Question: If it seems that I ask the same question more than once don’t worry, because I’m trying to get the same response but using different words.
Assistant Secretary Nuland: Okay, good.
Question: President Obama said on Saturday that it’s absolutely necessary for the United States and Europe to offer a message of unity…
Assistant Secretary Nuland: Yes.
Question: …of unity against Moscow…On the ground - is this idea close or far from becoming a reality?
Assistant Secretary Nuland: I think the United States and Europe are very unified today in our approach to Ukraine, both in terms of the support that we are seeking to give to the Ukrainian people, our work with them to help them get the IMF support, the assistance that we are giving them in anticorruption, in energy independence, in getting to the elections, but also we are close in the costs that we are imposing on Russia. Just yesterday, the European Union and the United States imposed more sanctions on Russians who are contributing to destabilization in Ukraine. We are also having intense consultations now between Washington and Brussels and the member states - that was one of the conversations I talked about today in Madrid - about the next stage of sanctions, about sectoral sanctions, and how we can be sure that if we have to go in that direction, we hurt Russia more than we hurt ourselves.
Question: Do you think that Europe is supportive, after all the things that you have said, what about its involvement in the crisis? Or do you still hold the critical opinion that was leaked two months ago? And does Europe have a real goal?
Assistant Secretary Nuland: I think we are doing very well together, the U.S. and Europe, as I said, both in supporting Ukraine now but also in ensuring that if Russia doesn’t change course, if they continue to destabilize Ukraine and try to steal the free choices of the Ukrainian people that it will cost for Russia - that goes to the sanctions that we are imposing. But we are also doing well together in keeping the door open for a diplomatic resolution of this conflict. As you know, Secretary Kerry and High Representative Ashton met with the Ukrainian Foreign Minister and the Russian Foreign Minister just two weeks ago in a show of unity to demonstrate that a Russia that was willing to deescalate could protect the rights of ethnic Russians through a political process. Unfortunately, despite the hard work in Geneva and the very strong agreement that we came to, the Russians have not only not done anything to implement it, they continued to destabilize.
Question: So, on this response, how far will the United States be willing to go? Is there a possibility of war?
Assistant Secretary Nuland: We are all trying to prevent more violence. We are all trying to prevent an escalation of the conflict. That’s why it’s so important for the U.S. and Europe to stay together, that we stay together both in supporting Ukraine and in making…sending Moscow a message - that there is a diplomatic way out if they choose it, but if they don’t choose it, the cost in isolation will go up.
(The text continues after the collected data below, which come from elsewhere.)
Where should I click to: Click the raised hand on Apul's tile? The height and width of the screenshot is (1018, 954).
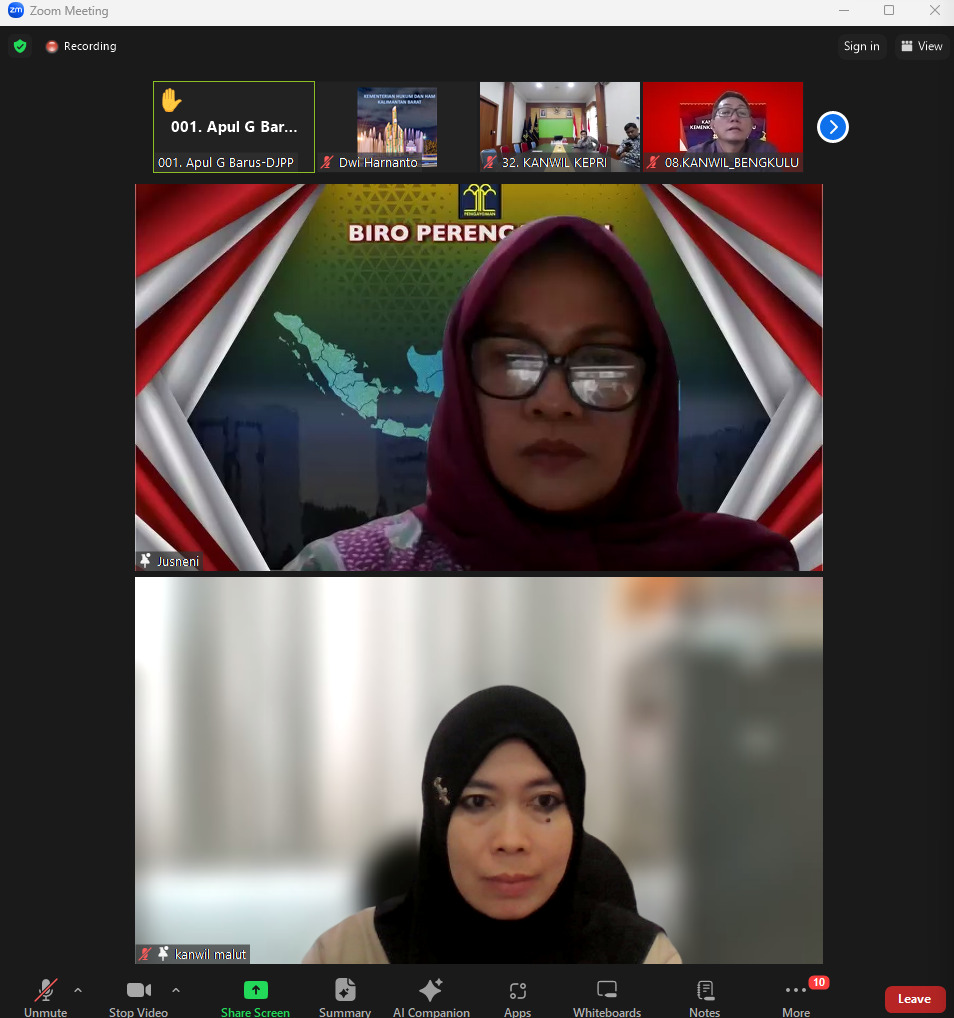pos(171,100)
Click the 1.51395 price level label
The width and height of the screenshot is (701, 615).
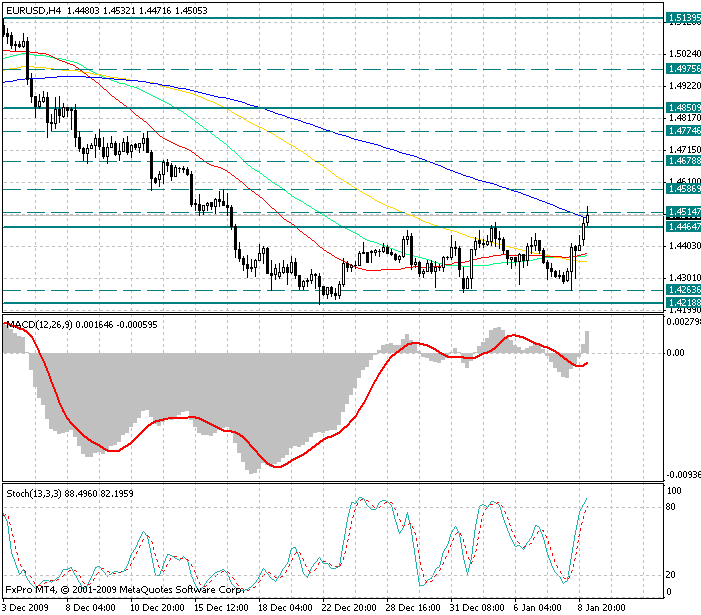(683, 18)
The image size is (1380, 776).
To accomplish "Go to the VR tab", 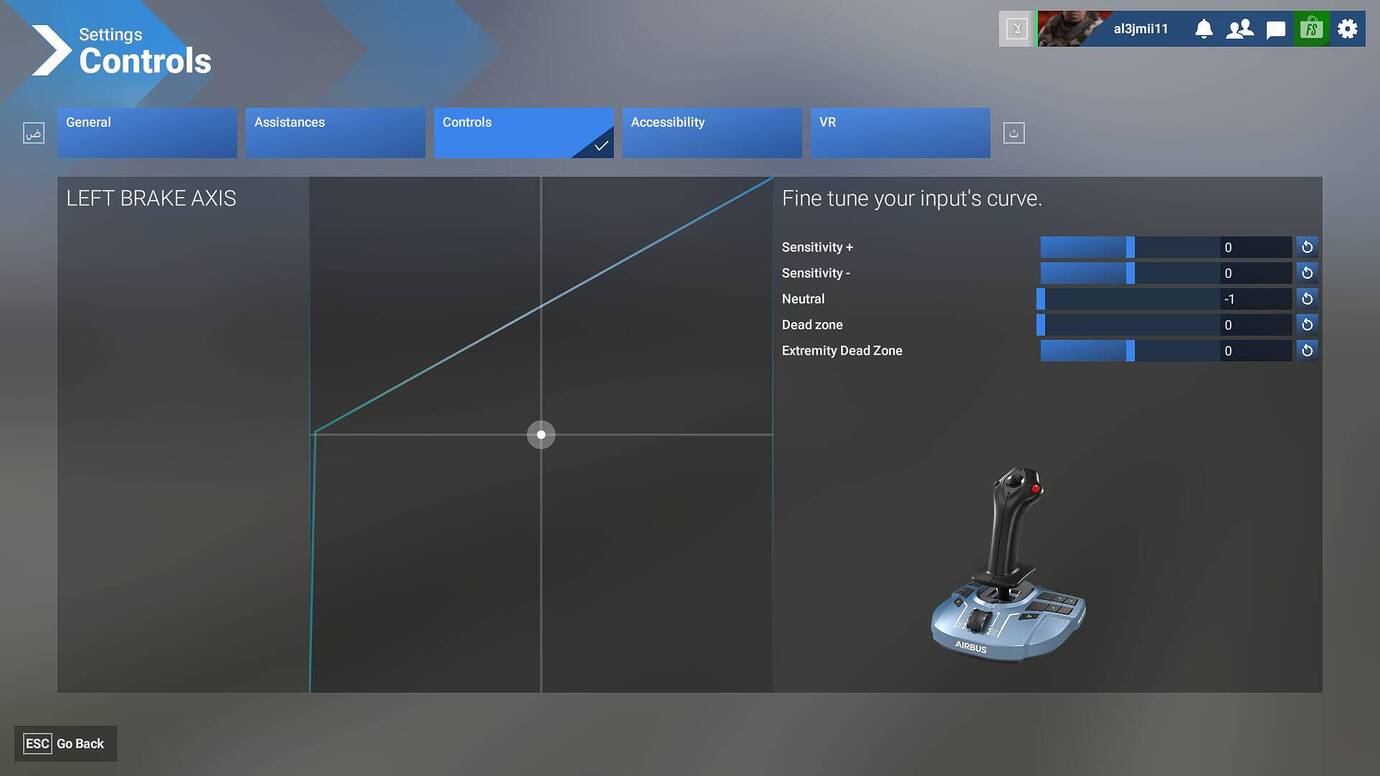I will [899, 133].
So that was one of the things we were talking about today, how we stay united in trying to settle this the situation peacefully, and give the Ukrainian people the right that they deserve to live, as we do, to live in peace with us and to blunt Russia’s aggression.
Question: After these last two months, how do you assess the current attitude of Europe towards the Ukrainian crisis?
Assistant Secretary Nuland: Well I think like Americans, Europeans are very concerned with what we are seeing. They are very concerned by the aggression that we see coming from Moscow, not simply the 40,000 Russian troops ringing Ukraine’s borders, but also what Russia is doing to provide material support and weapons and planning to the separatists and I think Europeans are increasingly concerned, as we are, that we don’t know where this is going to stop, and that’s why we have to send a very, very strong message together.
Question: So in a way are the positions of the United States and Europe on setting possible sanctions on Russia irreconcilable? And what sanctions in your opinion should be used against Russia? And are sanctions enough?
Assistant Secretary Nuland: So the sanctions that we have been imposing are primarily individual sanctions on those Russians who have been involved in crafting and implementing this policy, and in the United States we have been also imposing sanctions on those who are close to Putin, who protect his money, who enable him to have the military opportunity to threaten Ukraine. So in the European context, Europe has imposed sanctions on some government officials. We are asking Europe to look at a broader collection of Russians to consider sanctioning if we have to go further, but also on both sides of the Atlantic we are considering sanctions within certain economic sectors, and we believe we can do this with a scalpel rather than a hammer, that we can, as the United States did yesterday, block the sale of new technology to Russia and other things that will hurt the economy and cause people to think twice if he doesn’t stop. And those are the kinds of things we’re going to have to do, because it’s much cheaper to take deterrent measures now than to face a broader conflict. Similarly, as you know, within the NATO context, we are ensuring that Russia knows, that Moscow knows, that our own space, NATO territory, is inviolable, that we will protect it. And that’s why we have deployed on land and sea and air now, more forces to reassure those allies who live closest to Russia. That was another thing that I talked to the Spanish government about today, is ensuring that all of us are contributing to that NATO reassurance message, so that we don’t face a threat to our own space.
Question: In a NATO context, do you share the opinion of former NATO Secretary-General Javier Solana who said that Russia is not only interested in Crimea, but in the whole of Ukraine?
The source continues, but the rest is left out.